§ **Data supplied**:
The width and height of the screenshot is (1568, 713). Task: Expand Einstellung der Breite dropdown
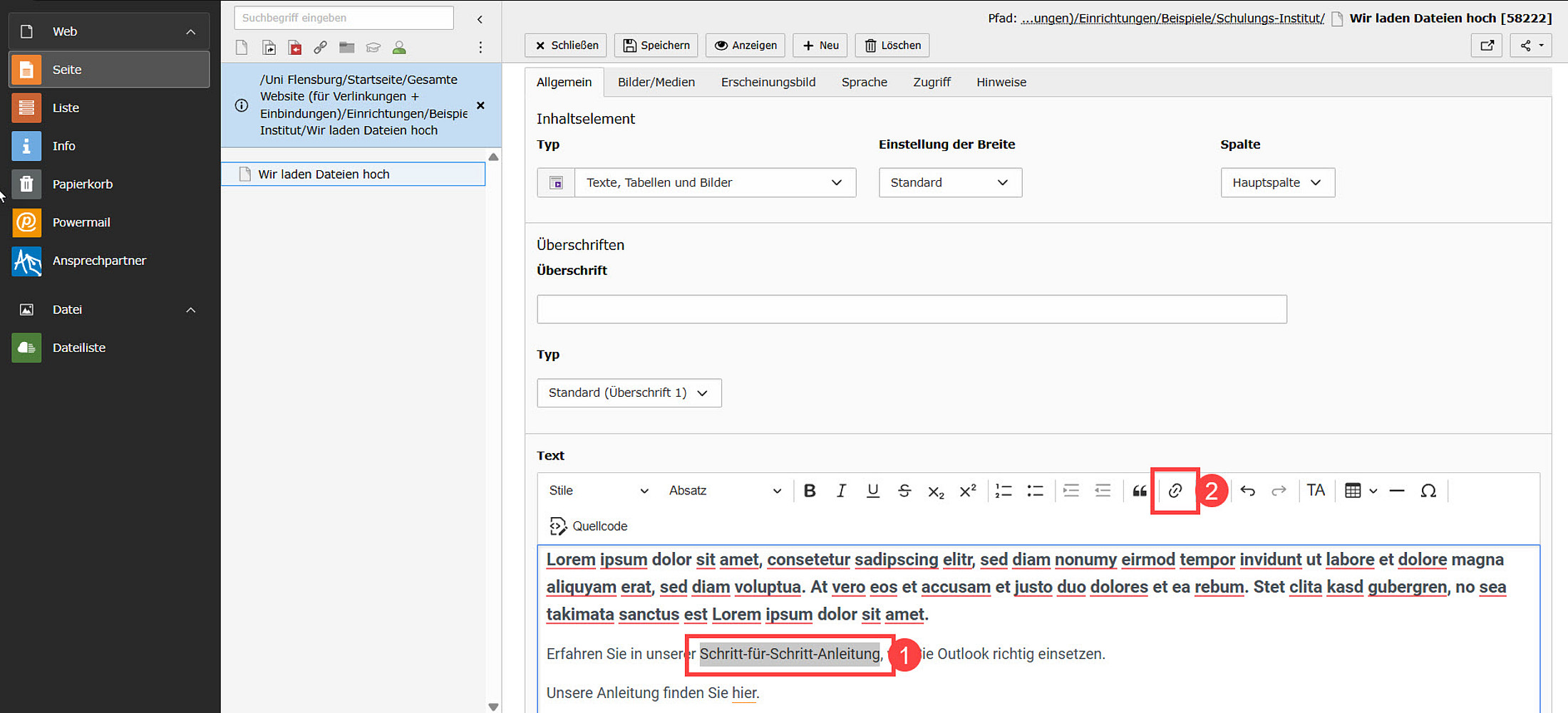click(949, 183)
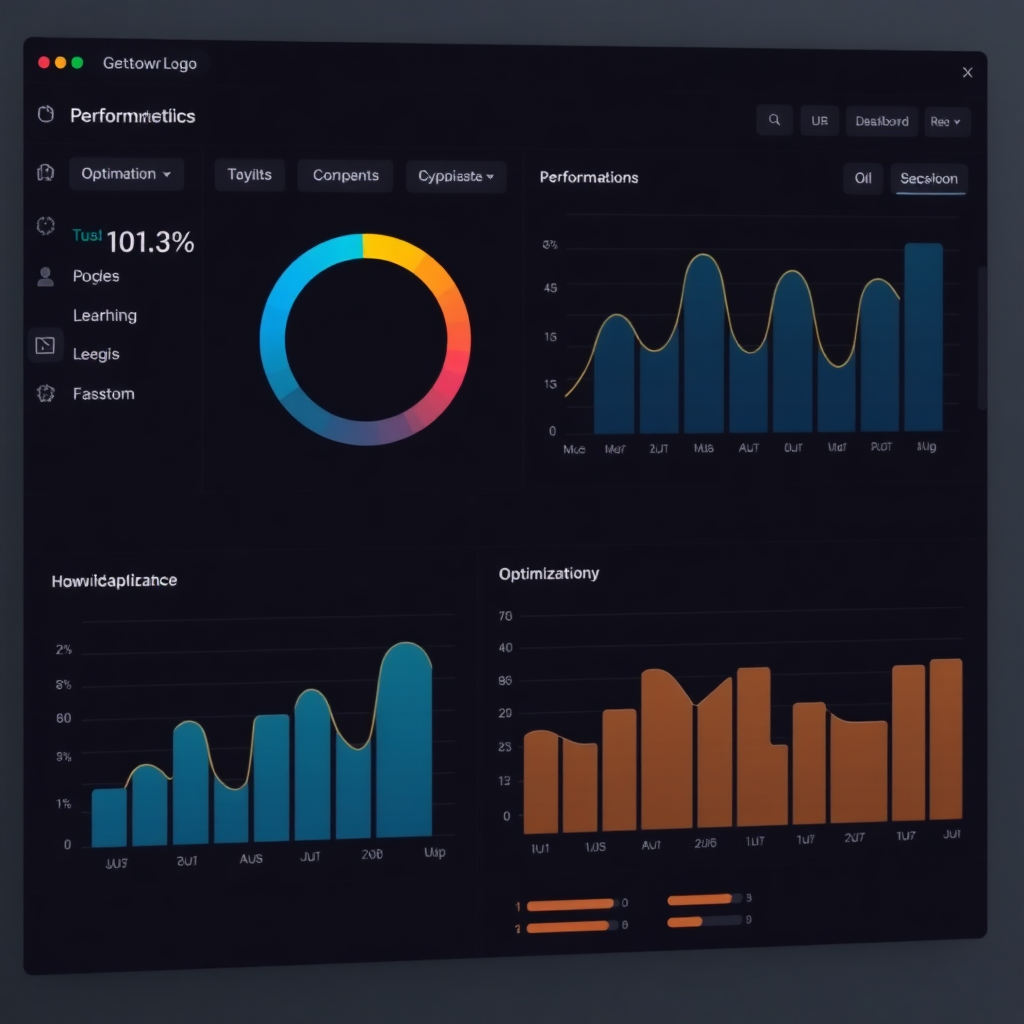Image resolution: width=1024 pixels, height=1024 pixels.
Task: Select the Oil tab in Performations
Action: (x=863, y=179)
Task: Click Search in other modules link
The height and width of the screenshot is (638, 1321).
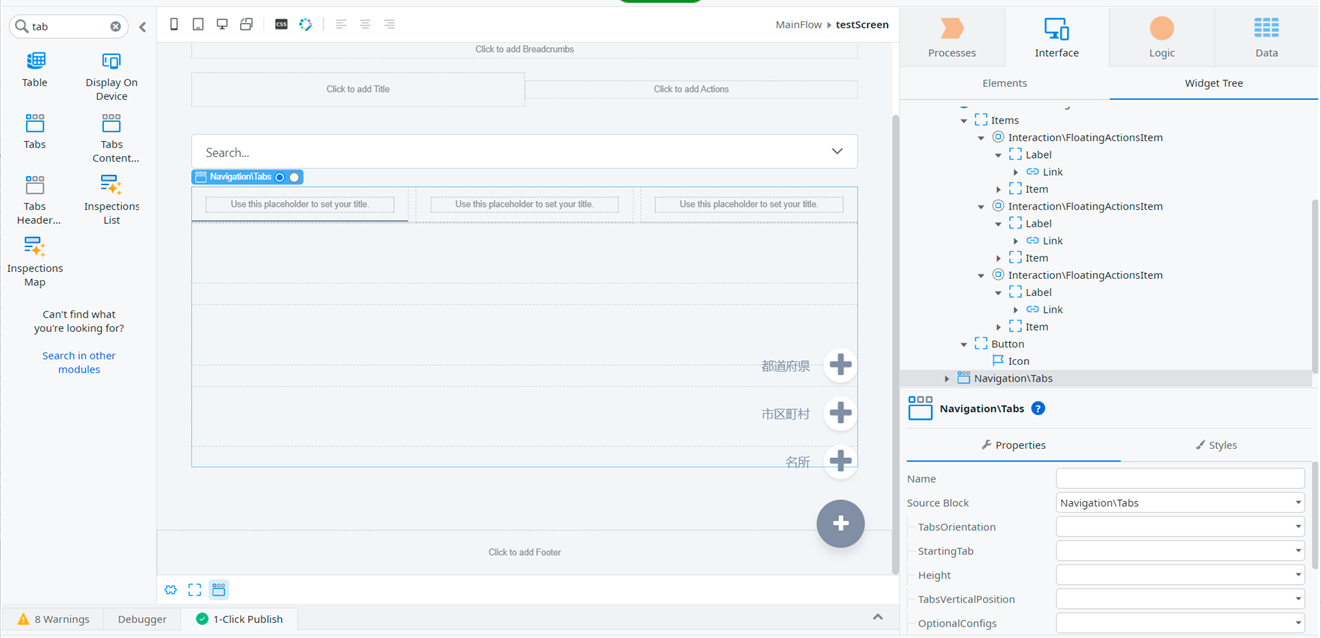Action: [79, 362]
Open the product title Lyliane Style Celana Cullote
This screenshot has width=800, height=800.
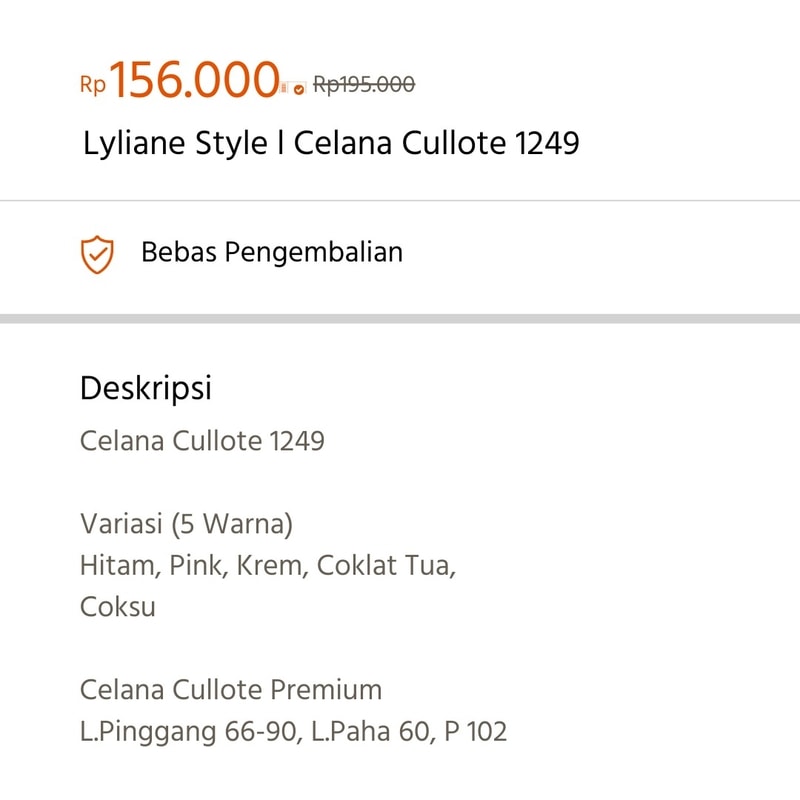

§ **About this task**: Leaving all pictures aside, quote each record exactly.

§ **Response below**:
The width and height of the screenshot is (1568, 713). Task: Expand Einstellung der Breite dropdown
click(949, 183)
Image resolution: width=1024 pixels, height=1024 pixels.
Task: Select the Oil tab in Performations
Action: (x=863, y=179)
Task: Click Search in other modules link
The height and width of the screenshot is (638, 1321).
Action: [79, 362]
Open the product title Lyliane Style Celana Cullote
This screenshot has width=800, height=800.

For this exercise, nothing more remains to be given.